I came late to baseball. I'd been to a few games in Chicago during and after college as a thing to do with friends, but I didn't get serious about it until I lived in DC. My office neighbor was a passionate Orioles fan, and by osmosis I picked up a love for the game: the pace, the stats, the stories that unfold over a season. I read O's coverage every day in the Post at lunch, initially just to have something to talk about but eventually for its own merits. It didn't hurt that it was during Cal Ripken Jr's run at the consecutive game record. When I moved to California, my loyalties shifted to the A's and my appreciation deepened, particularly when we invested in 20-game ticket packages each year. I could still mimic for you the pre-batting rituals of Frank Menechino, one-time second baseman: tightening each glove and pushing up his wristbands. I loved Moneyball, both the book and the movie.

But beyond a given team, I like the sport and its aesthetics. It doesn't really matter who is playing; not much is better than a warm summer evening, fresh air, cold beer and a sodium-laden ballpark snack. (I spent plenty of nights in multiple layers of coats and blankets in the Oakland fog, too, but those aren't the ones you reminisce about.) Some games are high-stakes and demand that every at-bat and every pitch be followed intently. Others are are an excuse to produce some Vitamin D.
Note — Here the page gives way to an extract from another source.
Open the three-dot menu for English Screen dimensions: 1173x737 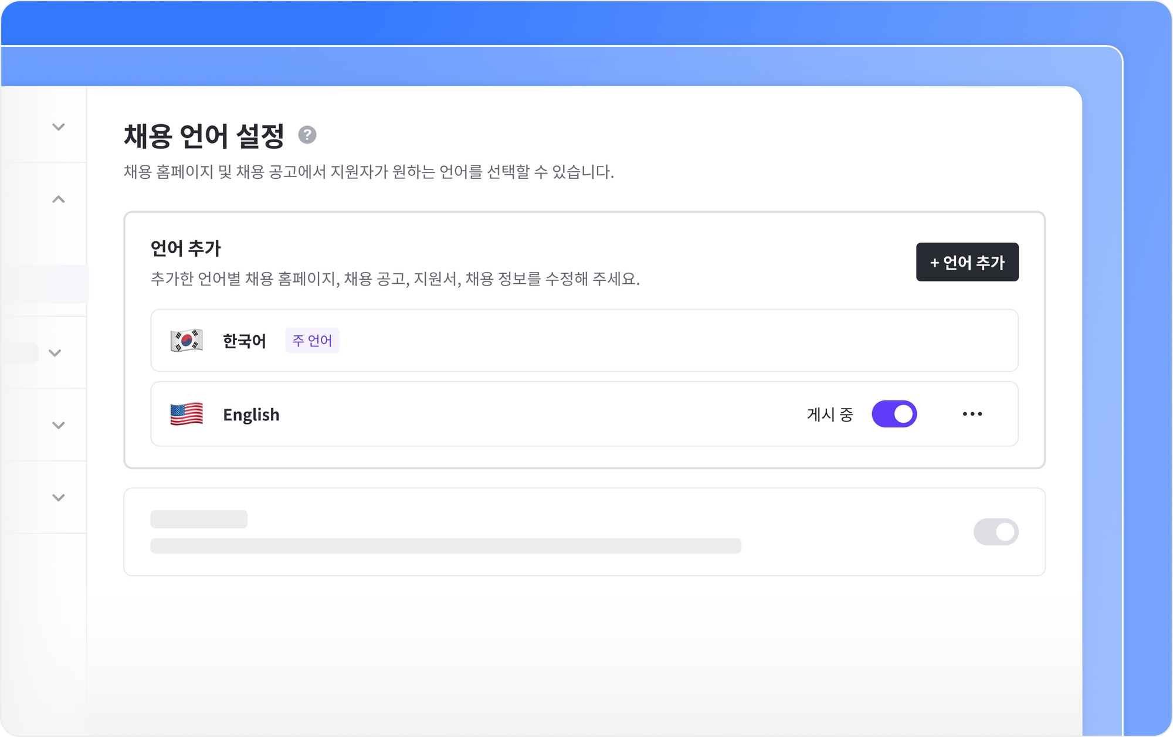click(x=972, y=414)
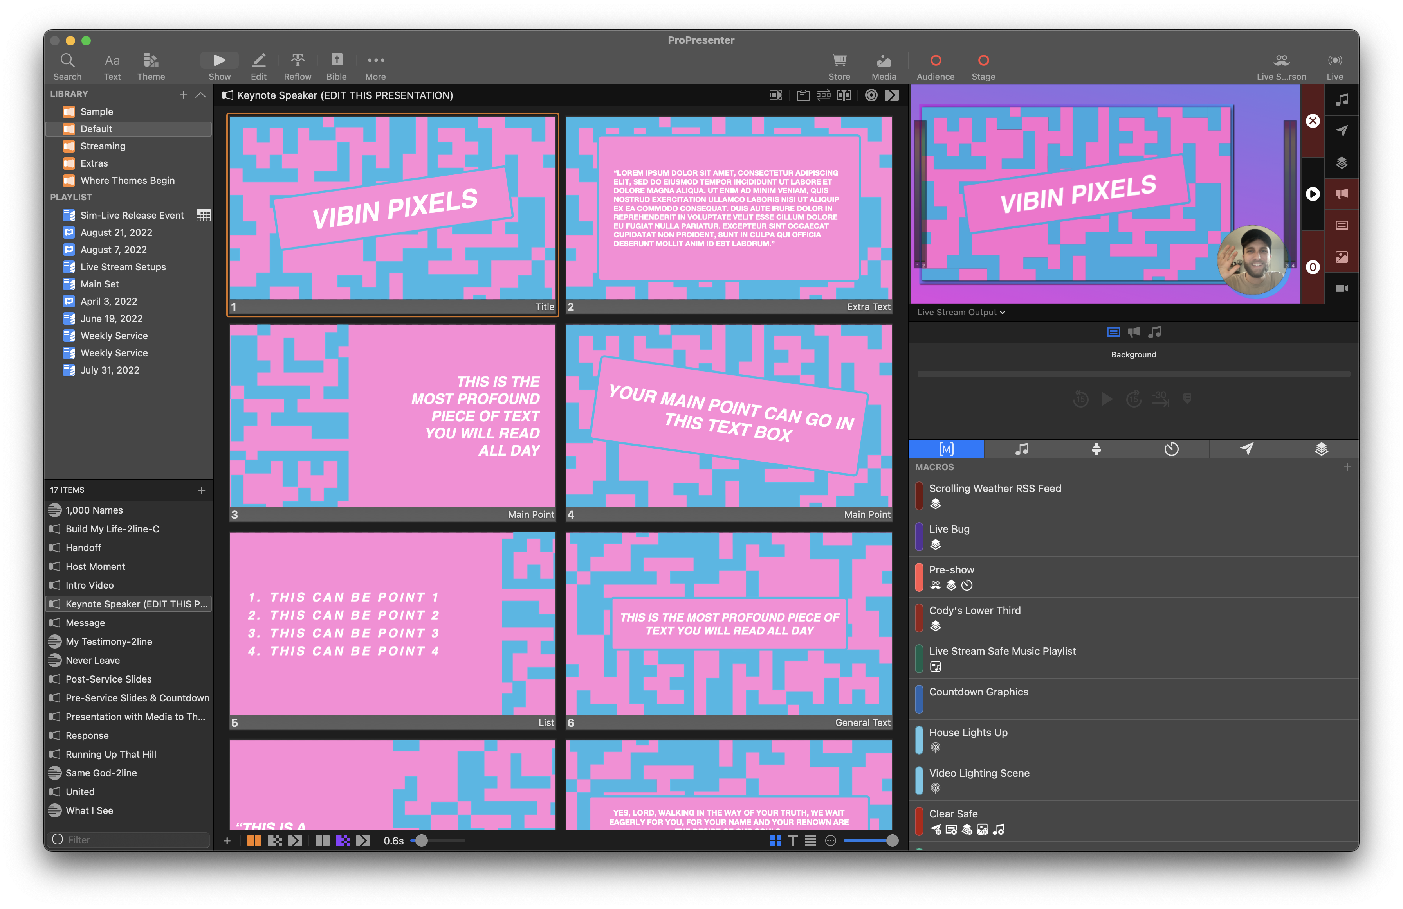Select the music note Audio icon in right sidebar
Viewport: 1403px width, 909px height.
coord(1342,100)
And then you have the mascots. Stashed away I have autographed ticket stubs from Stomper, the A's elephant; Crusher, the Sonoman sasquatch; and Youppi, the non-species-specific mascot of the late Montreal Expos. Minor league teams have great mascots. We'll be visiting the homes of Guilford the Grasshopper, Wool E. Bull, Muddy the Mudcat, Bolt, Conrad the Crawdad, and Mr. Moon.

In New York I've been to a game apiece at each of the Yankees and Mets' old and new stadiums, but the ticket prices prohibit making it a habit. Enter the minor leagues. The quality of ballplaying may be a few notches lower, and there's no chance of fielding a Barry Bonds foul (I came close once and shied away -- it was traveling fast), but the beer and peanuts are the same. The lower budgets mean more interesting inter-innings events and promotions, too. When the "pancake batter of the game" hit a homer for the Vancouver Canadians, we all won free breakfast coupons to a neighborhood restaurant. The late Sonoma Crushers rounded up two-year-olds for Tot Racing. Several ballparks have labradors to fetch fouls.

Expect a full report on the stadiums, teams, concessions and mascots for each game this summer. If any of them can top the tri-tip steak sandwiches and grape-stomping sasquatch from Sonoma County, we'll be in great shape.